A teoria crítica dos sistemas da Escola de Frankfurt procura associar à ordem social fechada a necessidade prática do desenvolvimento de uma teoria da acumulação73 com o objetivo de ligar novamente as esferas autônomas de racionalidade à realidade - sem a qual aquelas não poderiam existir. A questão central que devemos nos colocar daqui em diante é: "Em que esferas sociais são desenvolvidas as utopias sociais?"74. Essa questão atinge o cerne do problema da justiça. Ao respondê-la, a teoria crítica dos sistemas demanda "uma justiça que seja capaz de subverter a si mesma, formulada de maneira contingente e transcendente". Isso nos leva a um duplo conceito de justiça, que, como fórmula contingente intra-sistêmica, precisa preservar tanto sua consistência interna como sua permeabilidade em relação às demandas vindas da sociedade75. As implicações normativas dessa fórmula, coerente com a própria auto-representação da esfera jurídica, não devem ser subestimadas, pois obrigam o direito a buscar traduzir os conflitos estruturais da sociedade em quaestio iuris, a manter mutuamente compatíveis os espaços de autonomia, a garantir as condições para a autoconstituição dos indivíduos. Contudo, o modelo normativo de justiça como fórmula contingente e transcendente excede essa interpretação. Uma visão que insistisse na fórmula contingente e tentasse universalizá-la apenas provocaria nova injustiça. É exatamente desse imperialismo da racionalidade jurídica que a teoria crítica dos sistemas acusa as teorias universalistas da justiça. Ele pode ser muito perigoso porque implica summum ius summa injuria76. Essa conseqüência kohlhaasiana77 da imanência reificada do direito é combatida pela teoria crítica dos sistemas com o elemento transcendente. Ela exige (normativamente) a abertura a uma "referência adicional" (Verweisungsüberschusses), à ativação de energias utópicas sob a precondição de injustiças realmente vividas. Isso significa "a exigência de transcendência para transformar a imanência em algo que lhe é estranho [...]. A justiça torna-se manifesta apenas por meio de uma passagem real pela injustiça"78.
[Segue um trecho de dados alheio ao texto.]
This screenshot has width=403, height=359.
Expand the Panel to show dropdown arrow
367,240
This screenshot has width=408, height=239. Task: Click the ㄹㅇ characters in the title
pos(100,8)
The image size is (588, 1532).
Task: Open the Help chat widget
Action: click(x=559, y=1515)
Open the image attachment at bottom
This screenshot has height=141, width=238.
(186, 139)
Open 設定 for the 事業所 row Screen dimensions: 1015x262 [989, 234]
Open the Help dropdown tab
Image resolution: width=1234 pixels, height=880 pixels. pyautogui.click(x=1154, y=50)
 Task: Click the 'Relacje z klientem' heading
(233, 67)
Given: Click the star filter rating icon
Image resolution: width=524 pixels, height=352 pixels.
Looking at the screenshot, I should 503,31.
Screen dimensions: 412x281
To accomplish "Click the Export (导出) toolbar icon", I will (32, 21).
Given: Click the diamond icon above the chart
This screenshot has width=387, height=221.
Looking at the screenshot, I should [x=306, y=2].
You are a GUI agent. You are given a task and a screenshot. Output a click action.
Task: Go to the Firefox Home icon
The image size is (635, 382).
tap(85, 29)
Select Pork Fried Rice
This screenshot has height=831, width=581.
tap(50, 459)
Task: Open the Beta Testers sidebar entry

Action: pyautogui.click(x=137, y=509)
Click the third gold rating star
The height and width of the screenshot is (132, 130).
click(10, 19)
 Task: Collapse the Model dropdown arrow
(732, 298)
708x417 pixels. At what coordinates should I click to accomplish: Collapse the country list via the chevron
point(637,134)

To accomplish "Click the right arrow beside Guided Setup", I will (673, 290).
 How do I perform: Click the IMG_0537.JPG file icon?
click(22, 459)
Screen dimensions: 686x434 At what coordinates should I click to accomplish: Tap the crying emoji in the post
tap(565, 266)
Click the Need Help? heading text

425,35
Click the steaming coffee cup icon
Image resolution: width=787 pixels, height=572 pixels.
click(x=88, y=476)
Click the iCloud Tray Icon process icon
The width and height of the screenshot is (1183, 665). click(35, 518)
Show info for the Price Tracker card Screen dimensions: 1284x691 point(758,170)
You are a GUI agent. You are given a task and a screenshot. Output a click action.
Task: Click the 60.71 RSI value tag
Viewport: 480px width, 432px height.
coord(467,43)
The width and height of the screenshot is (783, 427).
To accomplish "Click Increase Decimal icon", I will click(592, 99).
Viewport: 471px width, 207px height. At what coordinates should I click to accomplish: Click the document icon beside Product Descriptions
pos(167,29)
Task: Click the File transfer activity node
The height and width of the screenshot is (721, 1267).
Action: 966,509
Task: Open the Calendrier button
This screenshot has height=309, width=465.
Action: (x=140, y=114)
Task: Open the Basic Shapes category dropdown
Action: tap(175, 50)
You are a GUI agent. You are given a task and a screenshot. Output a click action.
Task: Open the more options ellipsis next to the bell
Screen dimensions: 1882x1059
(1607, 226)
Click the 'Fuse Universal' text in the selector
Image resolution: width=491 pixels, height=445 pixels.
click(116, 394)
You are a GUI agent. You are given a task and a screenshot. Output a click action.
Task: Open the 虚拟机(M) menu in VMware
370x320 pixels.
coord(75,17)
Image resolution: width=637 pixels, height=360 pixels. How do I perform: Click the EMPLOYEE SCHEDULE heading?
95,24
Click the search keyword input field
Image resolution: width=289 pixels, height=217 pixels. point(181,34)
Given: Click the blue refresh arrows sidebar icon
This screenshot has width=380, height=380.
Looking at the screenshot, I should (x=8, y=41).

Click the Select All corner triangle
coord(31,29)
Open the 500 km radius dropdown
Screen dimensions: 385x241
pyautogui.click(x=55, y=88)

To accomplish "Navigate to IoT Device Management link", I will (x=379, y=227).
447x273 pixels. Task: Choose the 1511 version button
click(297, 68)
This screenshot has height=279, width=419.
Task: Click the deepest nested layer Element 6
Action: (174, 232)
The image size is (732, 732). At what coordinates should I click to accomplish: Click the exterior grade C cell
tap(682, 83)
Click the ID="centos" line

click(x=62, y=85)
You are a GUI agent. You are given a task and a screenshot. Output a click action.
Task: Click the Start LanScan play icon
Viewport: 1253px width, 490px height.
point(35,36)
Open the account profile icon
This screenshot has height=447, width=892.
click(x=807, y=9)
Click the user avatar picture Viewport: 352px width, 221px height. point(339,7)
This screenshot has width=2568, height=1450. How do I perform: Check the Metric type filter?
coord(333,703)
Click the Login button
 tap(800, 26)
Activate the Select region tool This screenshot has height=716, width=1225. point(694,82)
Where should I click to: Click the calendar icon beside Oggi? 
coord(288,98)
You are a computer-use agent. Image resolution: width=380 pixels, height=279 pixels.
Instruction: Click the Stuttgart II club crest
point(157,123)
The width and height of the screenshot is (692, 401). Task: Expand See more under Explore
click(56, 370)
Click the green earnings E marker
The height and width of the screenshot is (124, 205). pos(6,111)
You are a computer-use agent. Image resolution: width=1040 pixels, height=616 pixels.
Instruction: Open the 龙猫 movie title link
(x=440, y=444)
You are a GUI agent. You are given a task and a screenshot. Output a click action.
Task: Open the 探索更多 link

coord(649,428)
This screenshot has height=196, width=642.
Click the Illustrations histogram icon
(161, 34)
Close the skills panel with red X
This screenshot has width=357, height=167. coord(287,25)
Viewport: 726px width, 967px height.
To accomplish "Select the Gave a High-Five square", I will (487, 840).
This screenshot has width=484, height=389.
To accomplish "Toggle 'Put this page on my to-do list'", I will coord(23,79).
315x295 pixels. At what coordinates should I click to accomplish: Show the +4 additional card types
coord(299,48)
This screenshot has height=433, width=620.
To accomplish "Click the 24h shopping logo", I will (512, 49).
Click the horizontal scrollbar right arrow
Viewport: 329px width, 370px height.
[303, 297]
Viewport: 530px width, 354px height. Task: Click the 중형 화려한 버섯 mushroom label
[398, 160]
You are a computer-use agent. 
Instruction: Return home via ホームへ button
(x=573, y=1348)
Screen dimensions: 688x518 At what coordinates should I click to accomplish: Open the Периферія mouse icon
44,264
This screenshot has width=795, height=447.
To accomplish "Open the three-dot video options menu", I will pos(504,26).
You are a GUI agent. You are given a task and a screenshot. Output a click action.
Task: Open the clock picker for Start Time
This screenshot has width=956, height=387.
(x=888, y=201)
Processos sociais de colère publique79 são formas de articulação da experiência de injustiça, que Adorno já havia mencionado ao tratar do fenômeno da imediaticidade social e ao solidarizar-se com aqueles "corpos atormentados" (para usar a expressão de Brecht), um indício de que o indivisível apenas existe em casos extremos, na reação espontânea de quem impacientemente não pode mais tolerar os argumentos sustentados pelo terror80. Adorno e a teoria crítica dos sistemas estão unidos em sua acusação contra a ciência administrativa da justiça. A imediaticidade social existe somente em configurações que não transformam a justiça em organizações jurídicas. Ao mesmo tempo, e aqui se nota seu momento dialético, a condição para que a fórmula transcendente tenha efeito é que a operação estabelecida e praticada pelo direito exista no mundo81. É exatamente essa interdependência mútua de "proteção e farsa"82, de imanência e transcendência83, de que trata Adorno, em relação à troca de bens, na Dialética Negativa84:
Se simplesmente se anula a categoria de medida da comparabilidade, então o que entraria no lugar da racionalidade, que era realmente ideológica e também inerente ao princípio de troca como se fosse uma promessa, é a expropriação imediata, violência, nos dias de hoje: o puro privilégio dos monopólios e das facções. O que a crítica ao princípio de troca [...] deseja é que o ideal da troca livre e justa, até hoje um mero pretexto, se torne realidade. Apenas isso transcenderia a troca
.
CRÍTICA IMANENTE COMO UMA ATITUDE DE TRANSCENDÊNCIA
Uma certa maneira de pensar, falar, fazer, uma certa relação com o que existe,
com o que se conhece, como que se faz, uma relação com a sociedade, cultura, uma
relação com os outros também - algo que poderíamos chamar de atitude crítica.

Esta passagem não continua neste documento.